Mas para além das máquinas dantescas foram tocados em palco coisas como um tubo de vinilo com cordas em arco, latas de metal de diferentes tamanho, chapas metálicas, tubos metálicos de canalização e tubos de caleiras plásticos. Mas, também houve espaço para alguns instrumentos tradicionais, e ouviu-se um baixo, uma guitarra e um sintetizador... Mas, não necessariamente tocados de uma forma tradicional.

O Blixa ainda se fez acompanhar de megafone, mas o melhor "instrumento" que o vi usar foi um compressor de ar. Sim! Um normal compressor usado para encher pneus. Imaginem alguém vestido de fato sem camisa, de tronco nú sob o colete e com um tubo vermelho em espiral a fazer sons e ritmos com o ar que de lá saíia. Usando a boca, os dedos e o microfone como paredes para criar sons ritmados apartir do ar comprimido. Espectacular!

Mas, para quem era tão dark e alternativo há cerca de 15 anos atrás, o Blixa anda muito bem disposto e até diz umas piadas. Como guitarrista dos Bad Seeds do Nick Cave só o vi ter alguma intervenção em alguns temas, como uma vez no Porto em que ele cantou a parte da Kilye Minogue do "Where the Wild Roses Grow" e que só se ria entre as intervenções. Mas, na maioria das vezes tem uma presença apagada e discreta. Pois ali ele foi tudo menos discreto e apagado e passou a noite toda a mandar piadas. Aliás a banda foi apresentada como sendo um grupo de médicos especialistas em Nevoeiroterapia com barulho, a uma alusão ao bom tempo que faz em São Francisco e ao rótulo que a banda tem.

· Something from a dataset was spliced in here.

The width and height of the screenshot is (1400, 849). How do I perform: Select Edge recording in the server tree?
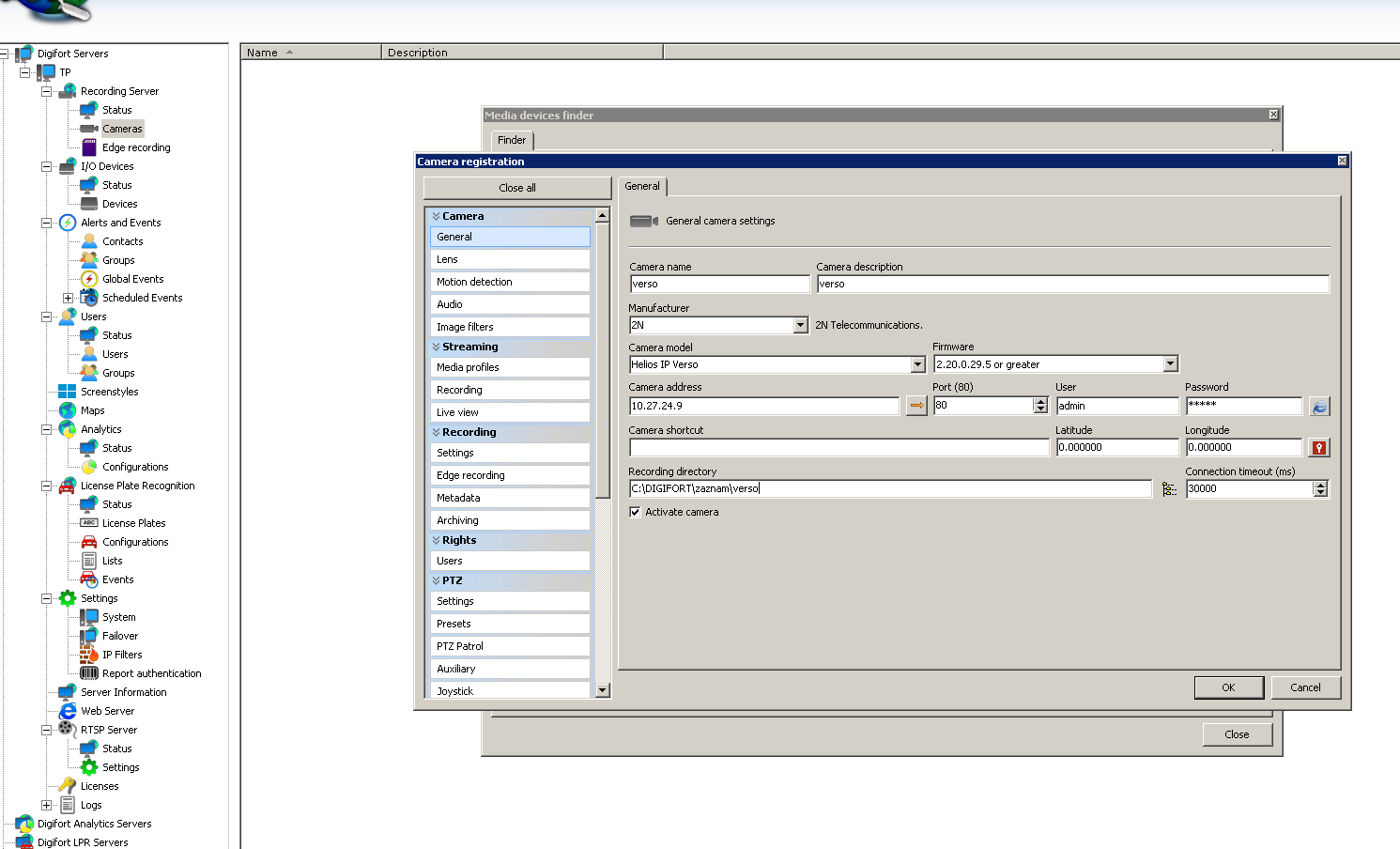point(135,147)
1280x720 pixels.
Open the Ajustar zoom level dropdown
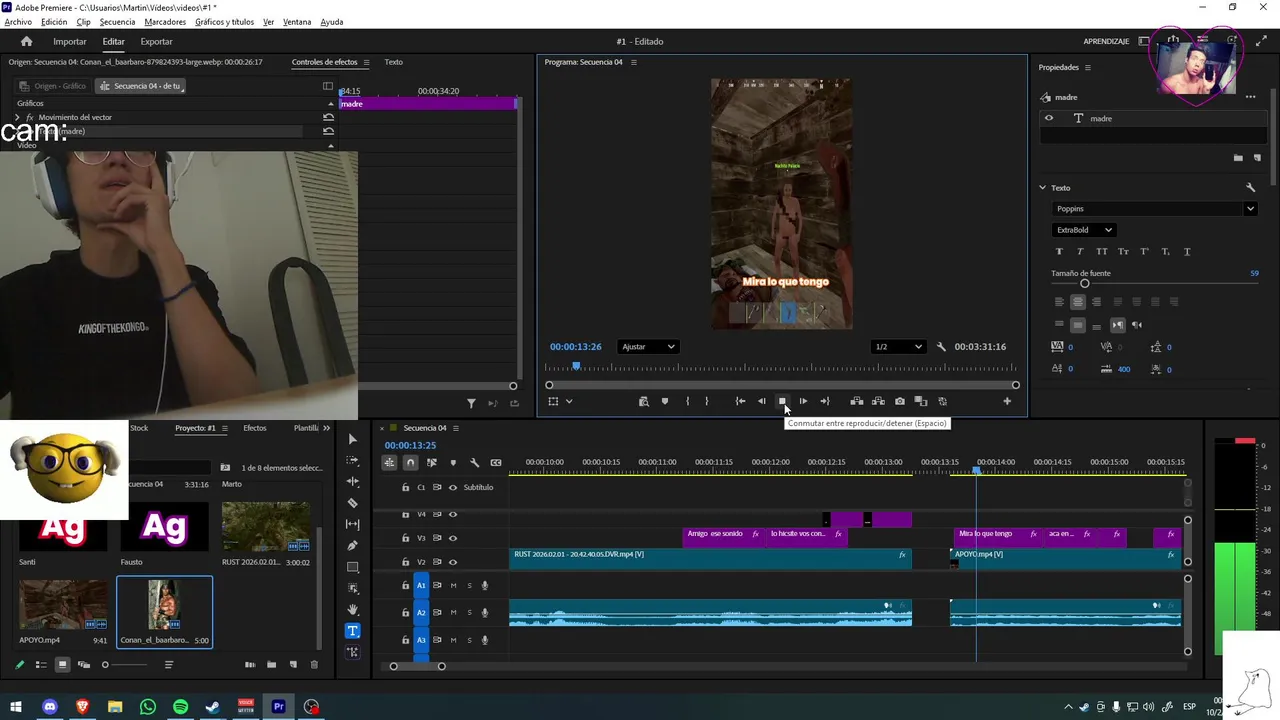[x=648, y=347]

A dada altura tocaram um tema todos sentados no chão o que dava a entender que era o fim, mas que ainda deu para mais quase 40 minutos, 20 dos quais em verdadeira Barulhoterapia industrial. Porém, em quase todo o concerto a música foi bastante calma e com ritmos certos e até dançáveis, dando sinais que os Einstürzende Neubauten andam a ouvir música de dança... Mas de qualidade. Só houve um momento em que quase conseguiram expulsar toda a gente da sala ou arrebentar com os tímpanos do pessoal, quando mantiveram um feedback altissimo durante quase um minuto. O público já não sabia bem o que fazer, mesmo com os ouvidos tapados e quando se mexia a cabeça parecia que o feedback mudava de tom e parecia que os tímpanos iam estoirar. Até que veio o silêncio sexy.

Saímos de lá todos rotos. Dançar, saltar e assimilar aquele concerto, depois de uma manhã de vela com o mar lindo, mas bravo que esteve e ainda andar a correr de um barbecue para um concerto... Mata qualquer um!

Voltámos para casa do Tom, onde pensávamos ir comer mais qualquer coisa e beber uns copos com o pessoal. Mas, quando lá chegámos já lá não estava ninguém. Entrámos à espera de encontrar o pessoal na borga, ou pelo menos na conversa, porque não se ouvia barulho de fora. Mas nada, nem bilhete nem nada e tudo aberto... O Tom confia mesmo na vizinhança.

Arrumei o PC, ligámos a TV e comemos qualquer coisa. No entretanto o telemóvel do Tom tocou... Era o Martin, mas eu não ia atender. Aproveitei para telefonar à Mariana a ver o que se passava. Nada! Não se passava nada. O pessoal foi-se embora porque estava tudo muito choco.

Ok! Fui para casa da Marina e fui dormir. Estava estoirado depois de um dia todo a correr.